> Problem details: Output the data in full. Keep every entry exactly as written.

Data excerpts
##########

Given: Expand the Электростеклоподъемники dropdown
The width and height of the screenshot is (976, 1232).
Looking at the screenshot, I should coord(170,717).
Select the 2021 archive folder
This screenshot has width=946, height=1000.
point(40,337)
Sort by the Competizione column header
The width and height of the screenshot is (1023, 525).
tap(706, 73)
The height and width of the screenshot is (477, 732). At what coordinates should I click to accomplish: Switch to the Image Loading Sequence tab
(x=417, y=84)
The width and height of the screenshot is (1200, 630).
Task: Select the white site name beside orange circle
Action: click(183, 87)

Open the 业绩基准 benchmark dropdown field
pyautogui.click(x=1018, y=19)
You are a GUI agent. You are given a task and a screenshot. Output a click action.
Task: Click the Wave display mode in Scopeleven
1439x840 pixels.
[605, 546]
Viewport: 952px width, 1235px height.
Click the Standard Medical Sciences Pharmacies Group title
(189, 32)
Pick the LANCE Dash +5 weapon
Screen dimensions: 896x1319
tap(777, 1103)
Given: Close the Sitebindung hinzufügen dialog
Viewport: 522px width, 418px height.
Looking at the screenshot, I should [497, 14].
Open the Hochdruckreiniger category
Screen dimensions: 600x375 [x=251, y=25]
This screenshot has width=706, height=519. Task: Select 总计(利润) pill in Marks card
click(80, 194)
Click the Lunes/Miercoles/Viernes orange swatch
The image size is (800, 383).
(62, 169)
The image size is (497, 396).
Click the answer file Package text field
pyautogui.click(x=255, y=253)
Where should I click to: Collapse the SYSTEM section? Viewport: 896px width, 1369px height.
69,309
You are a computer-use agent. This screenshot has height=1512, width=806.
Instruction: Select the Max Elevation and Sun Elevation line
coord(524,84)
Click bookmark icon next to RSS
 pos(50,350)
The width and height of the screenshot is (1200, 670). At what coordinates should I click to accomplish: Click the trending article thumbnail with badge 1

##########

> Response to this exercise:
Given: Expand the Электростеклоподъемники dropdown
The width and height of the screenshot is (976, 1232).
Looking at the screenshot, I should coord(170,717).
Select the 2021 archive folder
This screenshot has width=946, height=1000.
point(40,337)
Sort by the Competizione column header
The width and height of the screenshot is (1023, 525).
tap(706, 73)
The height and width of the screenshot is (477, 732). At what coordinates should I click to accomplish: Switch to the Image Loading Sequence tab
(x=417, y=84)
The width and height of the screenshot is (1200, 630).
Task: Select the white site name beside orange circle
Action: click(183, 87)

Open the 业绩基准 benchmark dropdown field
pyautogui.click(x=1018, y=19)
You are a GUI agent. You are given a task and a screenshot. Output a click action.
Task: Click the Wave display mode in Scopeleven
1439x840 pixels.
[605, 546]
Viewport: 952px width, 1235px height.
Click the Standard Medical Sciences Pharmacies Group title
(189, 32)
Pick the LANCE Dash +5 weapon
Screen dimensions: 896x1319
tap(777, 1103)
Given: Close the Sitebindung hinzufügen dialog
Viewport: 522px width, 418px height.
Looking at the screenshot, I should [497, 14].
Open the Hochdruckreiniger category
Screen dimensions: 600x375 [x=251, y=25]
This screenshot has width=706, height=519. Task: Select 总计(利润) pill in Marks card
click(80, 194)
Click the Lunes/Miercoles/Viernes orange swatch
The image size is (800, 383).
(62, 169)
The image size is (497, 396).
Click the answer file Package text field
pyautogui.click(x=255, y=253)
Where should I click to: Collapse the SYSTEM section? Viewport: 896px width, 1369px height.
69,309
You are a computer-use agent. This screenshot has height=1512, width=806.
Instruction: Select the Max Elevation and Sun Elevation line
coord(524,84)
Click bookmark icon next to RSS
 pos(50,350)
The width and height of the screenshot is (1200, 670). At what coordinates should I click to accomplish: Click the trending article thumbnail with badge 1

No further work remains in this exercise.